==== Exercise data
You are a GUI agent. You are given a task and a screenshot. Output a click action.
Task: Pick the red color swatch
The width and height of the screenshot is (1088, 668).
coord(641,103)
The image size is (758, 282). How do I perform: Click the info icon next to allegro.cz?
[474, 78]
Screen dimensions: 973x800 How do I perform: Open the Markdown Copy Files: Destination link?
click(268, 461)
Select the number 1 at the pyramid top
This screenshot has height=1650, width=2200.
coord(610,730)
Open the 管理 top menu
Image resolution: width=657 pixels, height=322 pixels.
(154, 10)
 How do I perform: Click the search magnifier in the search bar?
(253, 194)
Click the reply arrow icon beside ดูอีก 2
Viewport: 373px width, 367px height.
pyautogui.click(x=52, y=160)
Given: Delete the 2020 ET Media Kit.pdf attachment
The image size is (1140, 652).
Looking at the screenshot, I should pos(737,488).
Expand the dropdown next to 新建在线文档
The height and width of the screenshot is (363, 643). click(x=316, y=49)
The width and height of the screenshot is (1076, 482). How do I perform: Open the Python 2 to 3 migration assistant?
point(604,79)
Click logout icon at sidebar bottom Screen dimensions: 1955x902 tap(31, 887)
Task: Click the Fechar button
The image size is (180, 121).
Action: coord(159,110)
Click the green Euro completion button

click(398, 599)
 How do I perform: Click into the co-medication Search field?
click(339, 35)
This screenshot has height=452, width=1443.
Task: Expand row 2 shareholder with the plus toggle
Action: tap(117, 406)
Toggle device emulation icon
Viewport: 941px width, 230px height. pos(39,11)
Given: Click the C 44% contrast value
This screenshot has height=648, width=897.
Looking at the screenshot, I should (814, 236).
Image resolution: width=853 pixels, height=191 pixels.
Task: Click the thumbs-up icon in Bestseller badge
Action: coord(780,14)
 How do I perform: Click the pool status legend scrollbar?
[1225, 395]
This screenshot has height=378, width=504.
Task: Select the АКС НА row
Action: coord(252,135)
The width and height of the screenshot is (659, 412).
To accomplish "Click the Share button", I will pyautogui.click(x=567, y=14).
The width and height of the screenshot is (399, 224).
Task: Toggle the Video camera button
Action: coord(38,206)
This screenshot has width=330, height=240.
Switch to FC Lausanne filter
========
Your task —
Format every line of the rows above as a numbered list, leaving out any blank lines.

Finished task —
1. You are a GUI agent. You are given a task and a screenshot. Output a click action.
2. Task: Pick the red color swatch
3. The width and height of the screenshot is (1088, 668).
4. coord(641,103)
5. The image size is (758, 282). How do I perform: Click the info icon next to allegro.cz?
6. [474, 78]
7. Screen dimensions: 973x800 How do I perform: Open the Markdown Copy Files: Destination link?
8. click(268, 461)
9. Select the number 1 at the pyramid top
10. This screenshot has height=1650, width=2200.
11. coord(610,730)
12. Open the 管理 top menu
13. Image resolution: width=657 pixels, height=322 pixels.
14. (154, 10)
15.  How do I perform: Click the search magnifier in the search bar?
16. (253, 194)
17. Click the reply arrow icon beside ดูอีก 2
18. Viewport: 373px width, 367px height.
19. pyautogui.click(x=52, y=160)
20. Given: Delete the 2020 ET Media Kit.pdf attachment
21. The image size is (1140, 652).
22. Looking at the screenshot, I should pos(737,488).
23. Expand the dropdown next to 新建在线文档
24. The height and width of the screenshot is (363, 643). click(x=316, y=49)
25. The width and height of the screenshot is (1076, 482). How do I perform: Open the Python 2 to 3 migration assistant?
26. point(604,79)
27. Click logout icon at sidebar bottom Screen dimensions: 1955x902 tap(31, 887)
28. Task: Click the Fechar button
29. The image size is (180, 121).
30. Action: coord(159,110)
31. Click the green Euro completion button
32. click(398, 599)
33.  How do I perform: Click into the co-medication Search field?
34. click(339, 35)
35. This screenshot has height=452, width=1443.
36. Task: Expand row 2 shareholder with the plus toggle
37. Action: tap(117, 406)
38. Toggle device emulation icon
39. Viewport: 941px width, 230px height. pos(39,11)
40. Given: Click the C 44% contrast value
41. This screenshot has height=648, width=897.
42. Looking at the screenshot, I should (814, 236).
43. Image resolution: width=853 pixels, height=191 pixels.
44. Task: Click the thumbs-up icon in Bestseller badge
45. Action: coord(780,14)
46.  How do I perform: Click the pool status legend scrollbar?
47. [1225, 395]
48. This screenshot has height=378, width=504.
49. Task: Select the АКС НА row
50. Action: coord(252,135)
51. The width and height of the screenshot is (659, 412).
52. To accomplish "Click the Share button", I will pyautogui.click(x=567, y=14).
53. The width and height of the screenshot is (399, 224).
54. Task: Toggle the Video camera button
55. Action: coord(38,206)
56. This screenshot has width=330, height=240.
57. Switch to FC Lausanne filter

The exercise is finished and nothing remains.